What this task involves: Set down a word-for-word copy of the data below, limited to the lines from the first through the line with "Close the 学生列表 tab".
- - -
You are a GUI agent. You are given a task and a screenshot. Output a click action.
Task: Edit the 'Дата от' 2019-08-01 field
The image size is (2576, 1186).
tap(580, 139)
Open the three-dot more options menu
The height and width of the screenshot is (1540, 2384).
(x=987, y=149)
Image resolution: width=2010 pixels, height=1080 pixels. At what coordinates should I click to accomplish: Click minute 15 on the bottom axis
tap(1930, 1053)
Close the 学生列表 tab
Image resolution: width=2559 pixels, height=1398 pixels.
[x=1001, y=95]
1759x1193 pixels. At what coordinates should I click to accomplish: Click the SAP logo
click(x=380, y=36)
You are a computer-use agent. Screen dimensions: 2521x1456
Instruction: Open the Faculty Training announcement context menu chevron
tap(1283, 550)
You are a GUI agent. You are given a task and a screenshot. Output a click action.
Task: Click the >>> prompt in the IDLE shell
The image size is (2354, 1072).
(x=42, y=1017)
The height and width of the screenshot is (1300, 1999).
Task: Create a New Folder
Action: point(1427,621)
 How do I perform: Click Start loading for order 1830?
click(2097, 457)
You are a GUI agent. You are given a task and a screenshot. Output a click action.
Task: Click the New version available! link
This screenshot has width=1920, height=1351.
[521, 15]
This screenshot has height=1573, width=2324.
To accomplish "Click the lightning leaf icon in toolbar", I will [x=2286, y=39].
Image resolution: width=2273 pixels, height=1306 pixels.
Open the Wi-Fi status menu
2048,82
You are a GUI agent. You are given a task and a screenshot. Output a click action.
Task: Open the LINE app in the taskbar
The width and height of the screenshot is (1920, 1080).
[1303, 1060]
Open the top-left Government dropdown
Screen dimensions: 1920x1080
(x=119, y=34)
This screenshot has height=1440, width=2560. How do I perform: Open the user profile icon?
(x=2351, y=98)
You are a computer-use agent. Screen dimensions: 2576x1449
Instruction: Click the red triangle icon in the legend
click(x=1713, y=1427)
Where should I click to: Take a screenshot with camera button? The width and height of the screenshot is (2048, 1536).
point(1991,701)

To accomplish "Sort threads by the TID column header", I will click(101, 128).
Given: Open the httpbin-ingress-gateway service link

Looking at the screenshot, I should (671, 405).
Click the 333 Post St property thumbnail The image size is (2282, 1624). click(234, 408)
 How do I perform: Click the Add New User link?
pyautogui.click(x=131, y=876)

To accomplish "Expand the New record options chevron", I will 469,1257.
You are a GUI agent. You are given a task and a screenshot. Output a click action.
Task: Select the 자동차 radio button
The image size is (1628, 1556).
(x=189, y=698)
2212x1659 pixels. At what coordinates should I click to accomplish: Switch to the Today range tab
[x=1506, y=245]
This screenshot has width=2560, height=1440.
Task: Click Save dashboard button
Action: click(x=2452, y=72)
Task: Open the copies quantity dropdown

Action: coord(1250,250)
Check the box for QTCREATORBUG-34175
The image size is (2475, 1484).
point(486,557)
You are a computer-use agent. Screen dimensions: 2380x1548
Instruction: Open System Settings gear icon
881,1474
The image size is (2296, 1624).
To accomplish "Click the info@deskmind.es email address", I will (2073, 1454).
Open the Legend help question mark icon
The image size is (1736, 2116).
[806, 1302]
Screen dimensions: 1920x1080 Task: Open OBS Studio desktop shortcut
- - -
Your solution:
You are a GUI agent. You are given a task and a screenshot. Output a click action.
Task: Edit the 'Дата от' 2019-08-01 field
The image size is (2576, 1186).
tap(580, 139)
Open the three-dot more options menu
The height and width of the screenshot is (1540, 2384).
(x=987, y=149)
Image resolution: width=2010 pixels, height=1080 pixels. At what coordinates should I click to accomplish: Click minute 15 on the bottom axis
tap(1930, 1053)
Close the 学生列表 tab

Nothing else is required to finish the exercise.